Modern life encourages us to believe that every uncertainty is simply a problem waiting to be solved. We are taught to gather more data, create better plans, and find the right expert to provide the answer. There is wisdom in those practices, but there is also a danger. We can become so focused on certainty that we forget how much of life—and community—is built through participation rather than control.

Community organizer and author Peter Block has spent decades reminding us that healthy communities are not built primarily by expertise, programs, or institutions. They are built by citizens who choose to participate in the life of a place. Real transformation begins when people stop asking, "Who is going to fix this?" and start asking, "How can I contribute?"

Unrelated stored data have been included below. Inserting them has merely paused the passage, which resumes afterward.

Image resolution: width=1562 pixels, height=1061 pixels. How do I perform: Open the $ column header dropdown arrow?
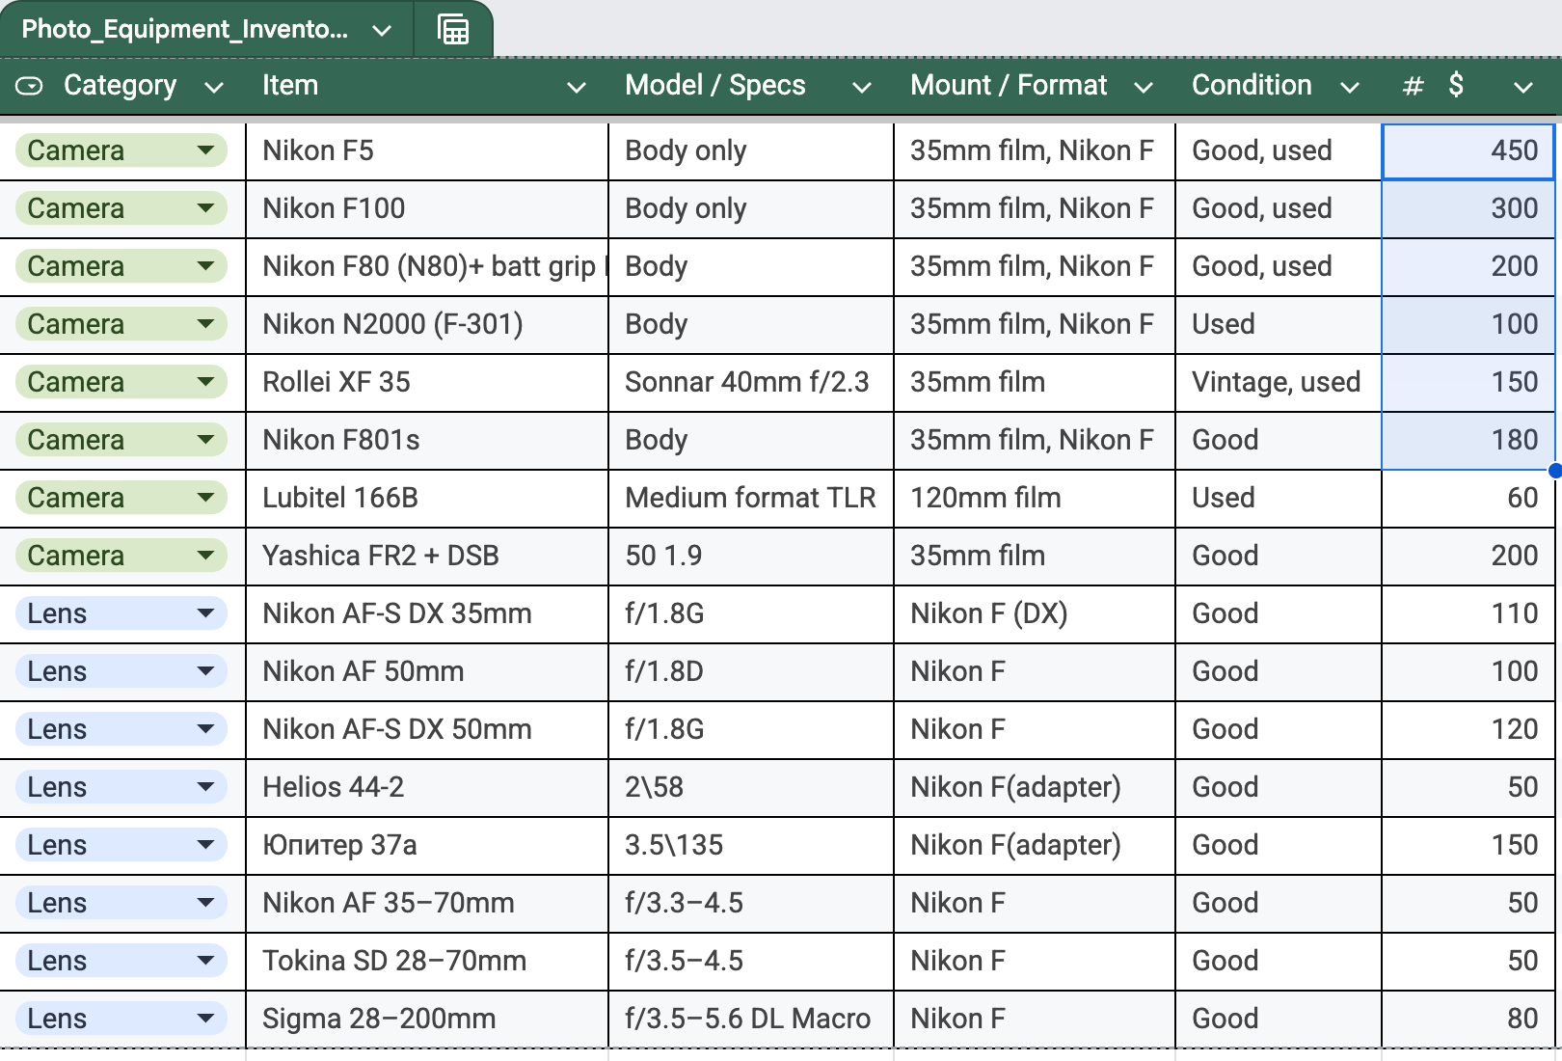click(1522, 87)
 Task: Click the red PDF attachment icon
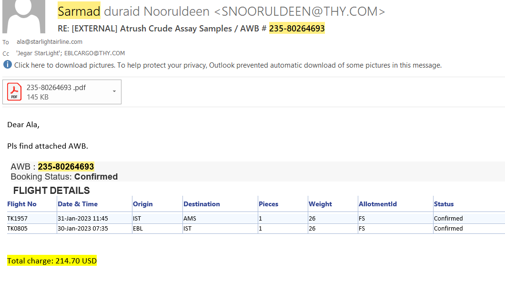coord(14,92)
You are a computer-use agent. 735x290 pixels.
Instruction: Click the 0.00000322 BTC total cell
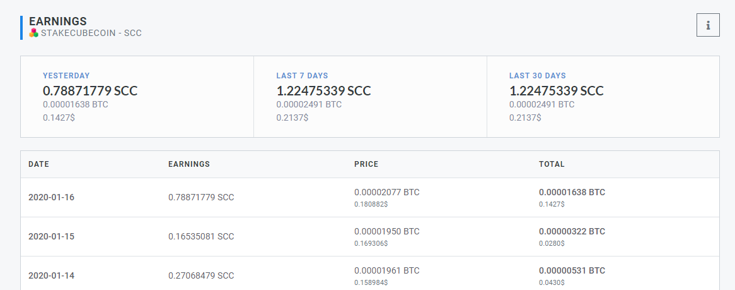point(572,231)
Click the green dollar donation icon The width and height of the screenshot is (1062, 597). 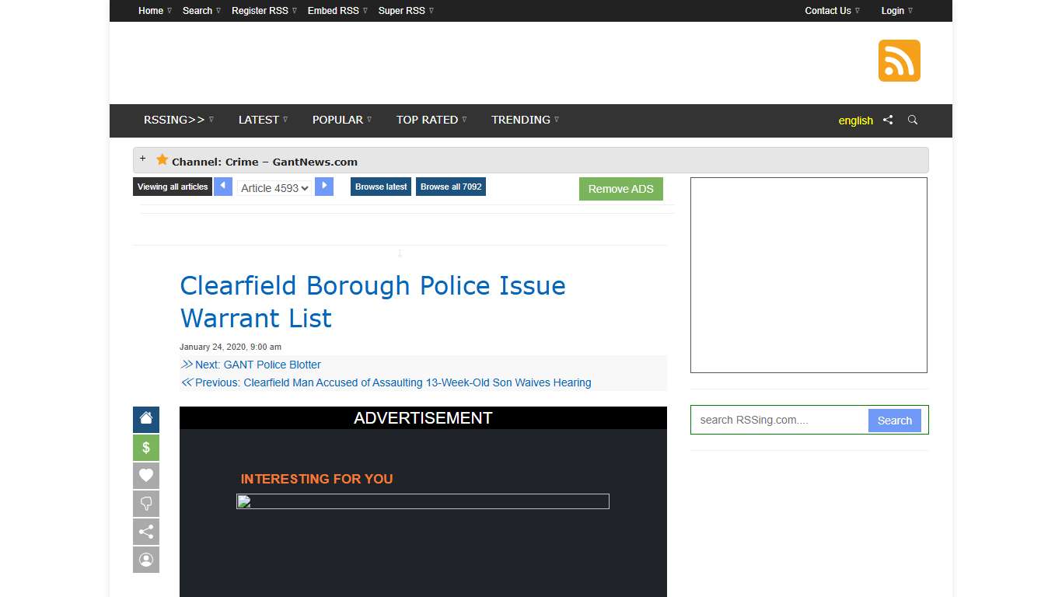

A farmers market is a beautiful example of this principle at work.

On the surface, it is a place to buy food. But beneath that transaction lies something more important. Farmers share the fruits of their labor. Neighbors encounter one another. Volunteers give their time. Children learn where food comes from. Local organizations build relationships with families. A community gathers not because someone has solved every problem, but because people continue to show up and participate.

Peter Block argues that belonging is created when people become co-creators rather than consumers. We become invested in a place when we contribute to it. We discover meaning not by standing outside and analyzing, but by stepping inside and participating.

Perhaps that is why I found the mystery box so compelling.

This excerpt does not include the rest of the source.